## PROVIDED TEXT
=== Begin Enclosure ===
Saving water in the home

Consider installing a rainwater barrel. It can be fitted under any downpipe and it makes a great emergency water supply. We can supply you with external emergency water tanks that can sit next to your house. You'll need to get a building consent if you want to install a big rainwater tank that's permanently connected (plumbed in).

  • Fix dripping taps by replacing the washers. On hot water taps this investment can save you significant amounts on your power bill.
  • Install a low flow shower head. You’ll hardly feel the difference, but it will save heaps of water.
  • If you don’t have a dual flush toilet, place a filled two-litre milk bottle or a brick inside your cistern to replace some of the water.
  • Try to keep showers less than five minutes.
  • Turn off the tap while brushing teeth.
  • Fill a sink to wash larger quantities of vegetables and fruit rather than letting the water run.
  • Run your dishwasher only when full and avoid pre-rinsing dishes.
  • Run only full loads in your washing machine and try to re-use the water on the garden.
  • When replacing your washing machine, consider buying a front loader. It'll use less than 70 litres of water, compared to 200 litres in a top loader and thus provides savings on hot water.

Water restrictions and tips for using water in summer

We all have a part to play in conserving water, especially in the garden and during the hot summer months.

View the current water restrictions on Wellington Water

Every summer during daylight saving months (September-April), there are garden watering restrictions in place. Summer’s temperatures and dry winds increase evaporation. There's also less rain which increases water usage and can mean shortages.

During this time, you can use a single watering system (sprinkler, irrigation system, soaker hose, or unattended hose) between 6-8am and 7-9pm on allocated watering days:

  • Even-numbered houses on even dates of the month (2nd, 4th, 16th etc.)
  • Odd-numbered houses on odd dates of the month (1st, 3rd, 11th etc.)

Car washing

You can help. When washing a car, the wastewater running off it contains metals, detergents and oils. Don't let your wastewater go straight into a stormwater drain. Park your car on the lawn instead, and let the grass filter the water - or take your car to a commercial car wash.

Charity car wash info sheet (PDF 272 KB)

Looking after our wastewater

Our wastewater network is only designed for pee, poo and toilet paper. Don’t use it to dispose of sanitary items, motor oil, fuels, solvents, and antibiotics.

Avoid insinkerators in the kitchen. These chop up solid food to make it go down the sink pipe easier.

Looking after our stormwater

Remember, the stormwater drain is only for rain.

What goes down our stormwater drains ends up in our streams and in the sea. It's important that we all work to protect our river and streams.
=== End Enclosure ===
## MATERIAL PROVIDED
=== Begin Enclosure ===
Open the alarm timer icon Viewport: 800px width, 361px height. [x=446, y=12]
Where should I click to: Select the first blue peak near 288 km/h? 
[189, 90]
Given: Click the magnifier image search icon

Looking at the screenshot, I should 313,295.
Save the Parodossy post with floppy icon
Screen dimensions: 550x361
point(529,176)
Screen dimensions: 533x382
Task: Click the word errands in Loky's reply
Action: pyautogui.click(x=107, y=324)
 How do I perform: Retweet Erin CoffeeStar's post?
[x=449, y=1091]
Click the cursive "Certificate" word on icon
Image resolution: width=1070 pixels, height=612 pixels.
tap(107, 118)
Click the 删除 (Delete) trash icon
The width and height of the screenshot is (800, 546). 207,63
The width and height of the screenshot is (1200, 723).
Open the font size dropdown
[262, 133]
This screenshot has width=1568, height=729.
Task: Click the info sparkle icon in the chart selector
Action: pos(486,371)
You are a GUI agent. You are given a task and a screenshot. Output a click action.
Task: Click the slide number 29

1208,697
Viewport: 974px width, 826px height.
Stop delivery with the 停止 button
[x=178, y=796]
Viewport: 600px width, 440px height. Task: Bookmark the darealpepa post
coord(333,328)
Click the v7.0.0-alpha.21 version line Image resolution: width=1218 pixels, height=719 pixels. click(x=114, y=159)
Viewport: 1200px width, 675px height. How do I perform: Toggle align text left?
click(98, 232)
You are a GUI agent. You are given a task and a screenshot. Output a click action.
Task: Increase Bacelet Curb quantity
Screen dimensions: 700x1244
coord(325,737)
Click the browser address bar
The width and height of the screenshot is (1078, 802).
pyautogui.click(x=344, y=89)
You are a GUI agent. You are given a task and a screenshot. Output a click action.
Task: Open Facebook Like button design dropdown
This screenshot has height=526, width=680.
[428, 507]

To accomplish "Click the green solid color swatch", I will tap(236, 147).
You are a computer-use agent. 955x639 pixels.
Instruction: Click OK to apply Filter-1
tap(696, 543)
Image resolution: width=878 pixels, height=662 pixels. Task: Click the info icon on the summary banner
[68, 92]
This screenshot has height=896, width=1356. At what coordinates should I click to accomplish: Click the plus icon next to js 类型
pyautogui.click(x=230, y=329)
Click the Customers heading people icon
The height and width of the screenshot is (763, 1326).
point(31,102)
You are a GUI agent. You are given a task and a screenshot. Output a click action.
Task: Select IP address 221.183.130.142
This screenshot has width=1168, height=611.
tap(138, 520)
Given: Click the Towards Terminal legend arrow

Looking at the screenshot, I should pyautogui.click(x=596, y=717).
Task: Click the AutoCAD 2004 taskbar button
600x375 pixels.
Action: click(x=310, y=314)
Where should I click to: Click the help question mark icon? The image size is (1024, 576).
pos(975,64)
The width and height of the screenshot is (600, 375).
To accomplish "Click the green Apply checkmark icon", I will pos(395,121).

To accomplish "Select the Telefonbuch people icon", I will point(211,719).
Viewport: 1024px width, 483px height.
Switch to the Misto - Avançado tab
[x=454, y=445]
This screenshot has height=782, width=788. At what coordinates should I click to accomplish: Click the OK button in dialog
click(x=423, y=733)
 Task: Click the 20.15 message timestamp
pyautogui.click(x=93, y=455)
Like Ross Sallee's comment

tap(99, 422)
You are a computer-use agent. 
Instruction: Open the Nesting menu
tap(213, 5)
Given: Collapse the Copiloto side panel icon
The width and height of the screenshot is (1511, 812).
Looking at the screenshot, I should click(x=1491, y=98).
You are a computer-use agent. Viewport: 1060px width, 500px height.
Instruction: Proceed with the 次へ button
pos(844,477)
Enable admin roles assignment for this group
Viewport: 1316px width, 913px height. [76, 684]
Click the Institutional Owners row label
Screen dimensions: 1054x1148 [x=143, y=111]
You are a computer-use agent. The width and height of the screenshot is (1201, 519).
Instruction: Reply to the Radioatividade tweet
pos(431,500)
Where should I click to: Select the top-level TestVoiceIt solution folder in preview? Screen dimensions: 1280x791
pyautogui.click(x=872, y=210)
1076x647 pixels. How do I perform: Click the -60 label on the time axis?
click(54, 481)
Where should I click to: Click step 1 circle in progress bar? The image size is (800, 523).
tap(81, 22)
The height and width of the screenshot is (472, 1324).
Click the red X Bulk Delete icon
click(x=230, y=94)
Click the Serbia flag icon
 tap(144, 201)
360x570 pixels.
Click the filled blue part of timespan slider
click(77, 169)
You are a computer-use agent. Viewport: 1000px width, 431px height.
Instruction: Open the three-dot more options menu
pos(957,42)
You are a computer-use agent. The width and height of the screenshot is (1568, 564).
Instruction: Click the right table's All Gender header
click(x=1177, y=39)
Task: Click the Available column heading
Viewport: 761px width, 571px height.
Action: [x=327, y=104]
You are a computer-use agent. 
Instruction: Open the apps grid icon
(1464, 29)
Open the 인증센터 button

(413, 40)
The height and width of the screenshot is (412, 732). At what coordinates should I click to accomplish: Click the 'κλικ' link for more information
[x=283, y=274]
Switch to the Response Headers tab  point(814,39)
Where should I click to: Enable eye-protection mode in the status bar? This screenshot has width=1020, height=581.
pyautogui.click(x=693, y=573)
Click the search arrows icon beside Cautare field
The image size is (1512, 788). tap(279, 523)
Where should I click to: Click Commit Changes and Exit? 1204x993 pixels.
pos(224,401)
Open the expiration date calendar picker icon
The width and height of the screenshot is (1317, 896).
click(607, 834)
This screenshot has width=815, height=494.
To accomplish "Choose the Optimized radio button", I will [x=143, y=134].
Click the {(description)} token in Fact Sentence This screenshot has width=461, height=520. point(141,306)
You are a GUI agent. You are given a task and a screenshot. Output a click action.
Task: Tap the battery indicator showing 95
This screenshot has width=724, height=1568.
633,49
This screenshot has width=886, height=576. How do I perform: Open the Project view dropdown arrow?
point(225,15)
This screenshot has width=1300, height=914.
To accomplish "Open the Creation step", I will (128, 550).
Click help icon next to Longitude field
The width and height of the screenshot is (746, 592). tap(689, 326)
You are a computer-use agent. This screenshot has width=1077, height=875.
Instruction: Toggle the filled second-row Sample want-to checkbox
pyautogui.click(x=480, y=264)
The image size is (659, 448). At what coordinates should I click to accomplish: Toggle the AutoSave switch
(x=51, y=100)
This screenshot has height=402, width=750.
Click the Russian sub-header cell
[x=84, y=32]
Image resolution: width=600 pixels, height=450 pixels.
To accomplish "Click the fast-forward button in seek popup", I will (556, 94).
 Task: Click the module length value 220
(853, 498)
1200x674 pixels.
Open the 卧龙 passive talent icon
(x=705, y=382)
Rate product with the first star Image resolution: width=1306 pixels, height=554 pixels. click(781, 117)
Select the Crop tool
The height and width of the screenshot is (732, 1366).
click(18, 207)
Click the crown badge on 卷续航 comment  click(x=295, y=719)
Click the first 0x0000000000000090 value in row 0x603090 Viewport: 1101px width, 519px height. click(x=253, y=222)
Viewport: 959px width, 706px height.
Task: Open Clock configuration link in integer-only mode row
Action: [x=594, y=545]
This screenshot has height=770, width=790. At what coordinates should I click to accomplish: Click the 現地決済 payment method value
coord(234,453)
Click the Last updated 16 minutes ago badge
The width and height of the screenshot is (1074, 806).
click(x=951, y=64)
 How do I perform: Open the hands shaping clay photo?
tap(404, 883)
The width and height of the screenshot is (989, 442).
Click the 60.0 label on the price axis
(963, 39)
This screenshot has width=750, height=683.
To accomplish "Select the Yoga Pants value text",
=== End Enclosure ===
## ACTION ITEM A
In the water-saving text, how much water does a top loader washing machine use?
## ACTION ITEM B
Please quote the part of the water-saving text that opens with the words containing "Every summer during" and closes with "can mean shortages.".

## ANSWER A
200 litres.

## ANSWER B
Every summer during daylight saving months (September-April), there are garden watering restrictions in place. Summer’s temperatures and dry winds increase evaporation. There's also less rain which increases water usage and can mean shortages.